Aim of the task
Which lines in the listing below contain "computer"? Copy each of them.
--
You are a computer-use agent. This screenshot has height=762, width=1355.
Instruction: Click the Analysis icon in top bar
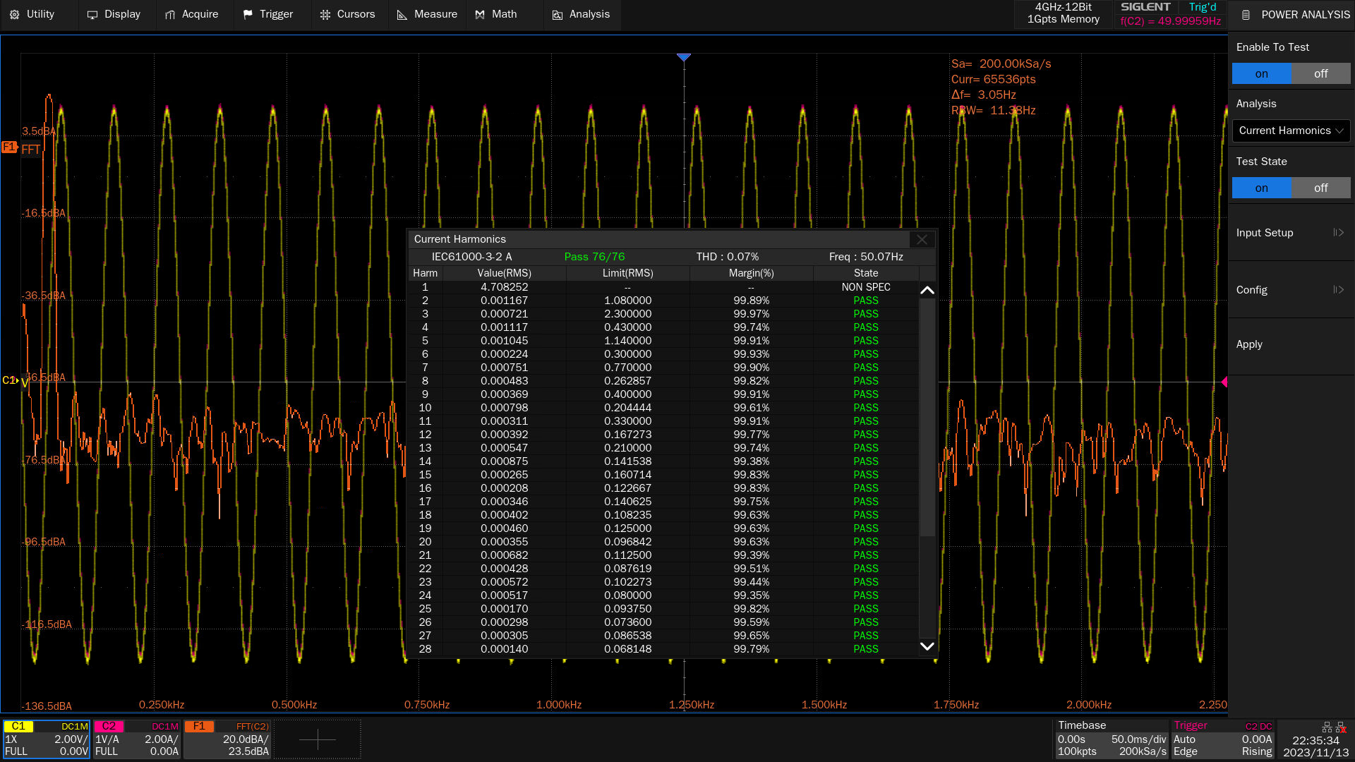click(x=558, y=15)
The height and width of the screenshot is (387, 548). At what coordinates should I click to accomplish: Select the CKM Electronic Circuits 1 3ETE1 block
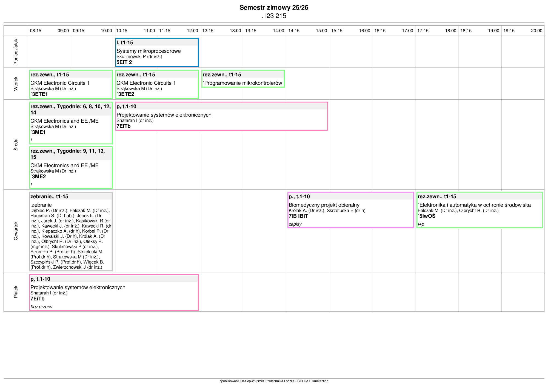(71, 84)
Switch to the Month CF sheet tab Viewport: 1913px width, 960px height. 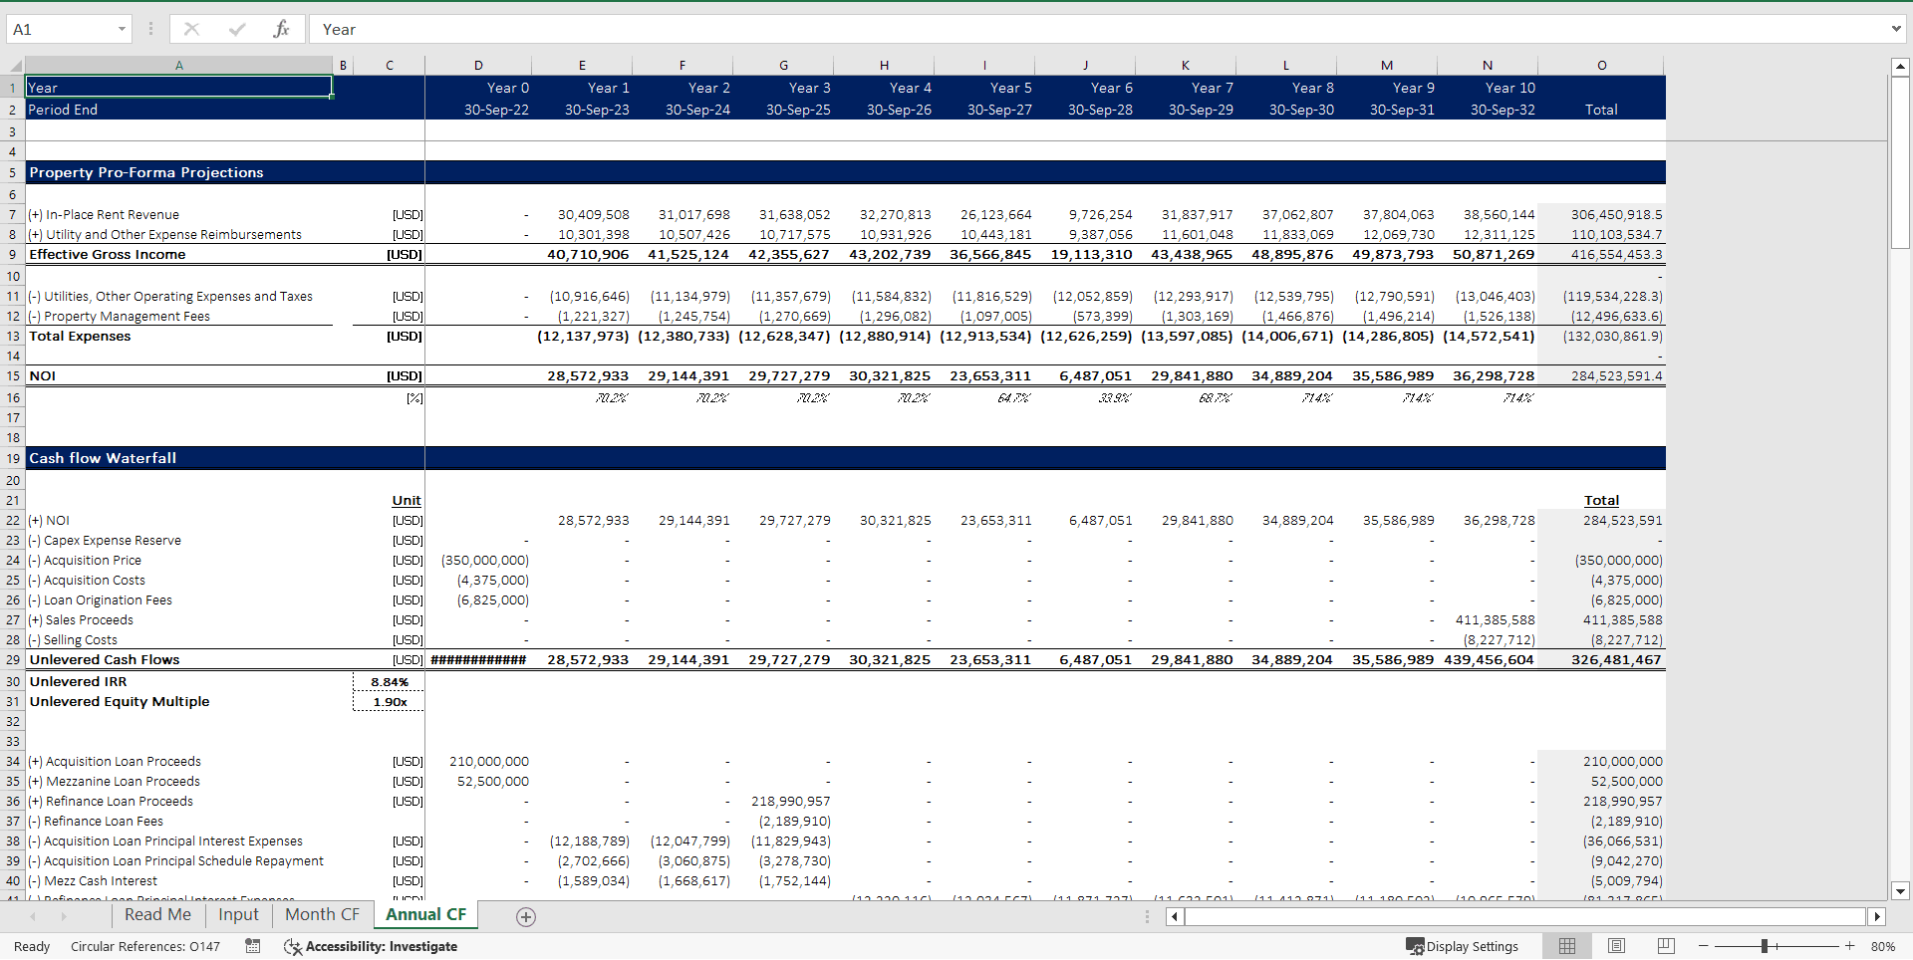click(x=321, y=914)
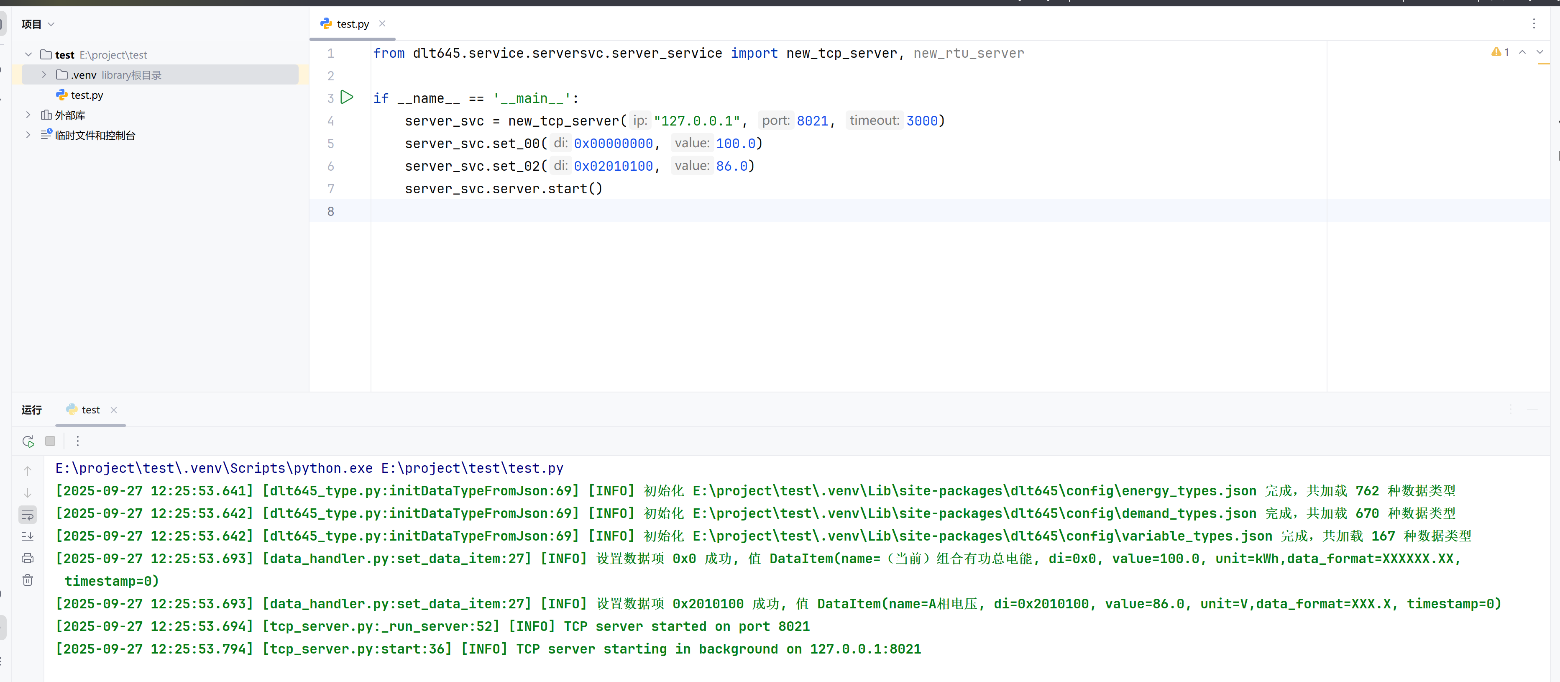Open Run toolbar more options (three dots)

pos(78,441)
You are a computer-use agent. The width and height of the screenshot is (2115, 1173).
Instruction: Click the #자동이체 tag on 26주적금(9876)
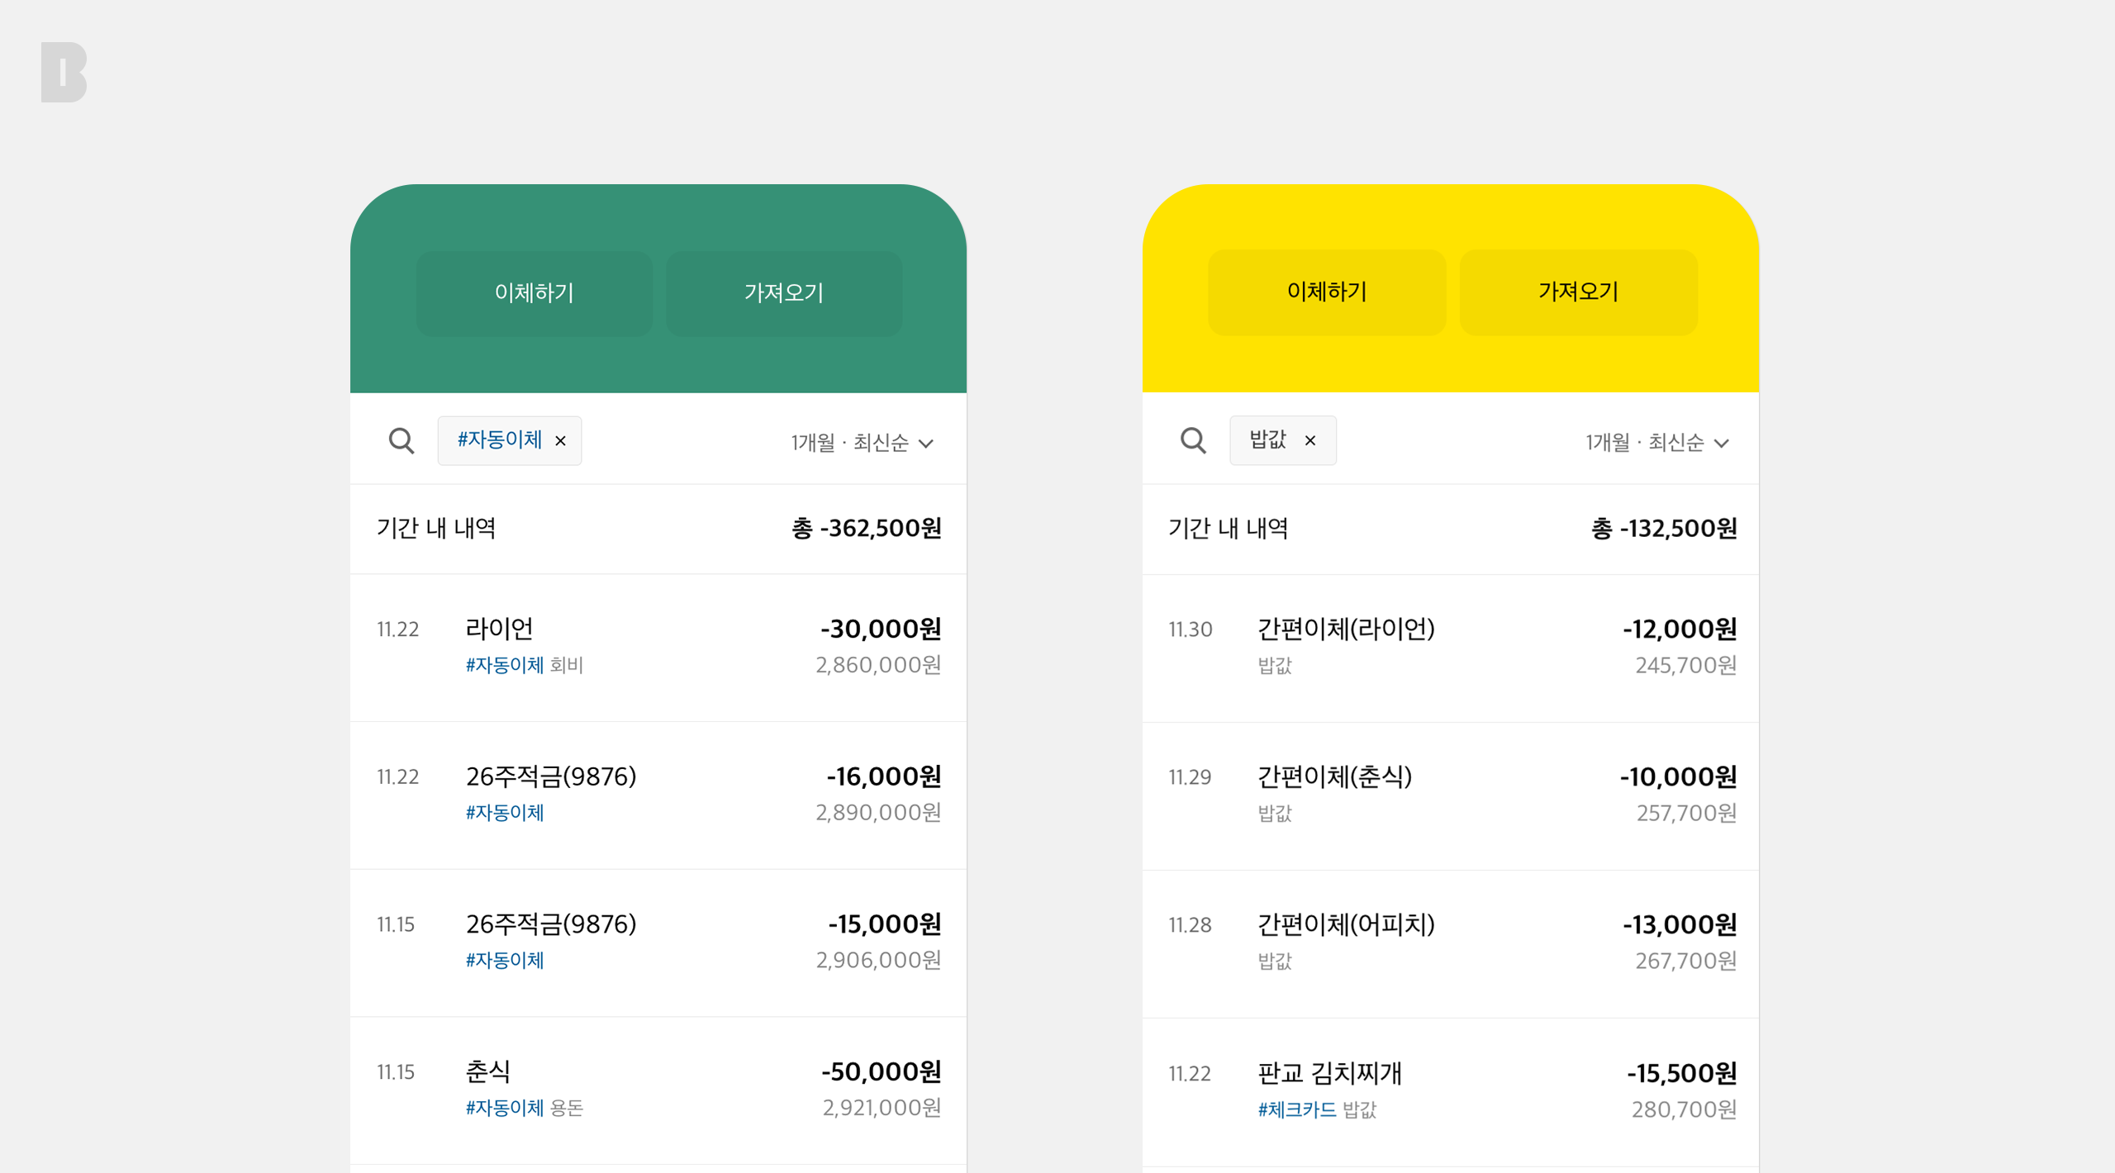coord(504,813)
--
Task response
You are a computer-use agent. This screenshot has height=762, width=1355.
You are a computer-use agent. The width and height of the screenshot is (2115, 1173).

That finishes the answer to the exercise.